» HOW TO COMPLETE THIS TASK: Exactly the lines below starting at the line with "You are a GUI" and ending at the line with "Task: Click the phone icon in right sidebar" are wanted, with both ends included. Leave out the pictures and add no other lines.

» SUPPLIED RECORDS:
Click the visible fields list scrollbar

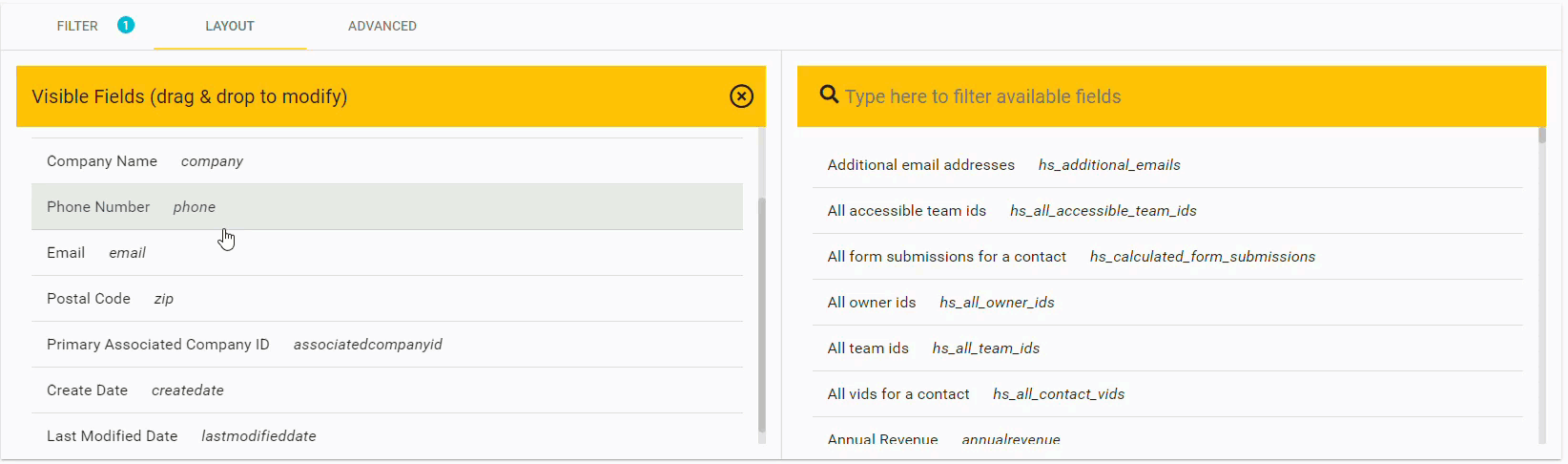(x=761, y=315)
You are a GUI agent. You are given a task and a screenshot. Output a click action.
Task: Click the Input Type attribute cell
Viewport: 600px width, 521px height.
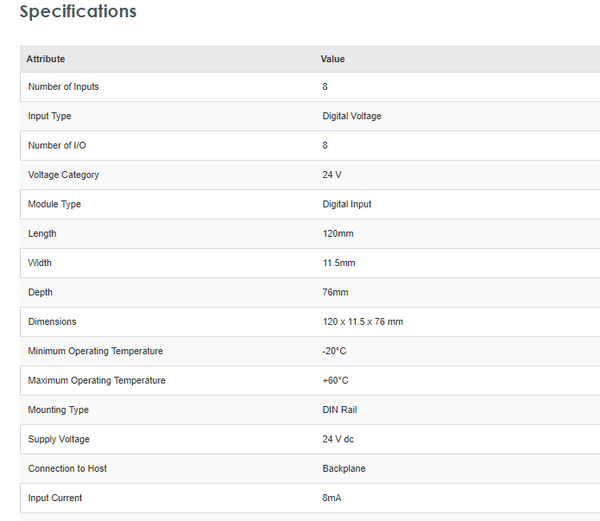coord(50,116)
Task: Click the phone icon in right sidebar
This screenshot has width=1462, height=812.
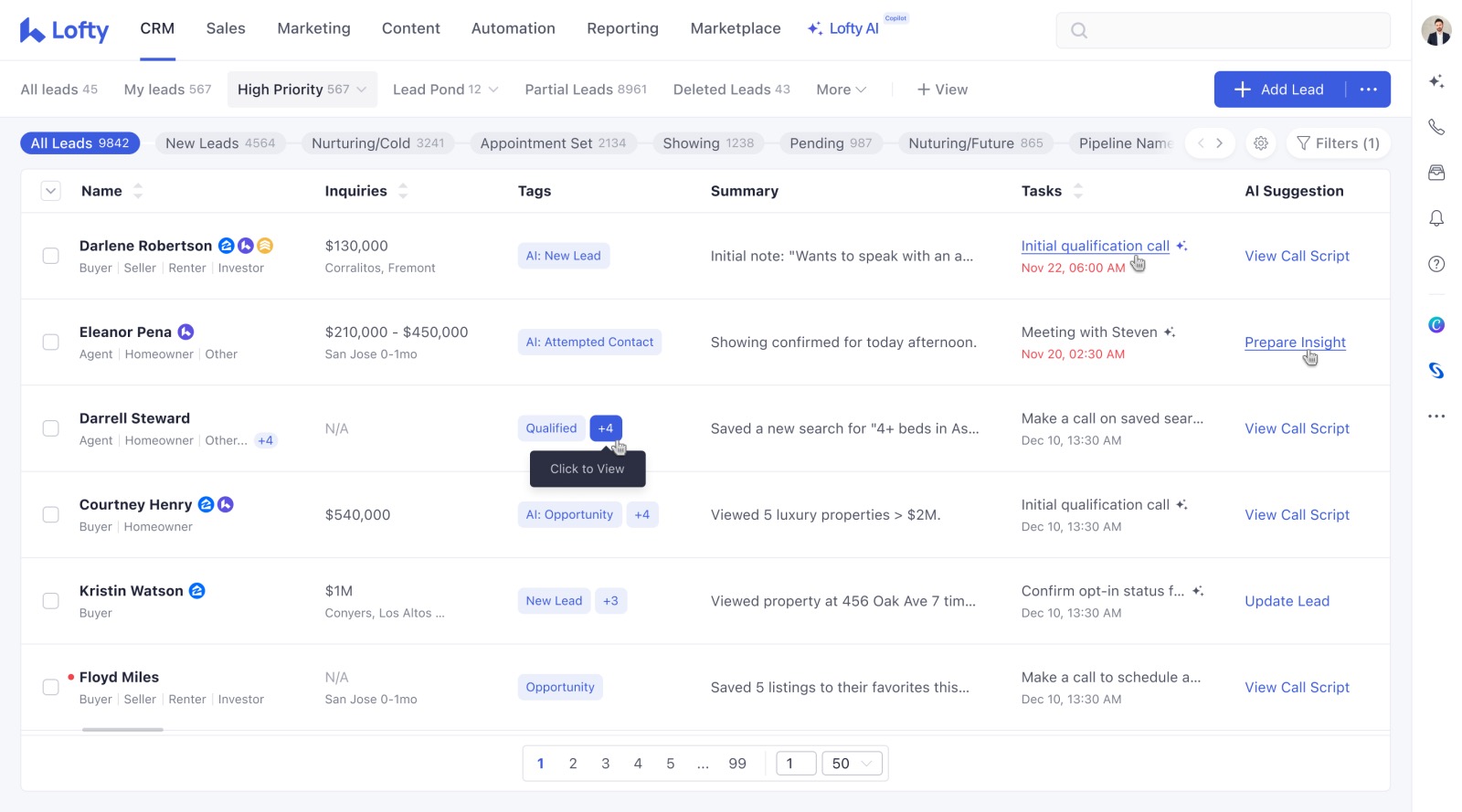Action: tap(1436, 127)
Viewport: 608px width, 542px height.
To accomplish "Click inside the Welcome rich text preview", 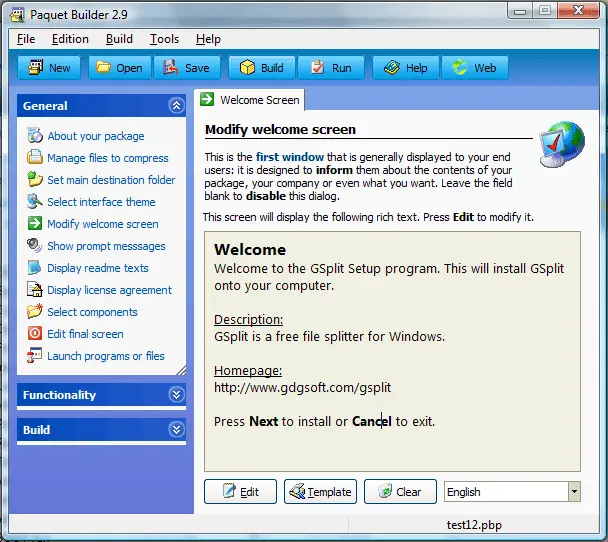I will click(392, 351).
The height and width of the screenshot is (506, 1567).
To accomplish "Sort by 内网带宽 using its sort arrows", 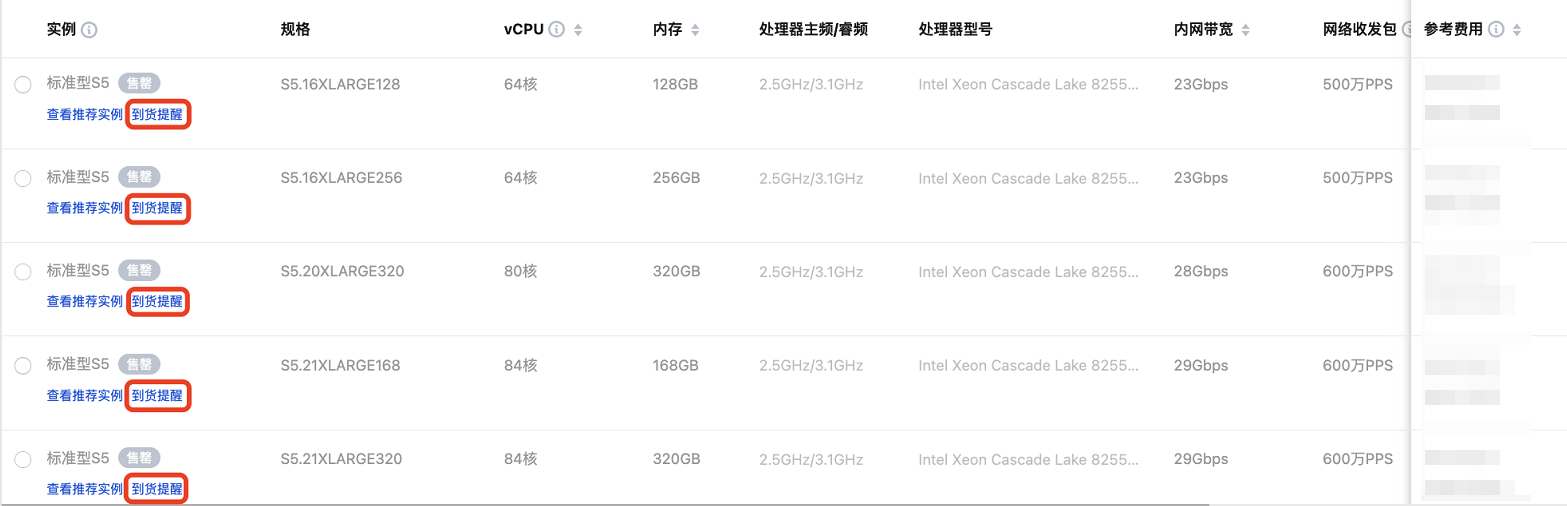I will pos(1245,30).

» RESULT FOR THIS TASK:
You are a GUI agent. You are given a task and a screenshot. Output a click action.
Task: Click the Input Type attribute cell
Viewport: 600px width, 521px height.
coord(50,116)
Task: Click the phone icon in right sidebar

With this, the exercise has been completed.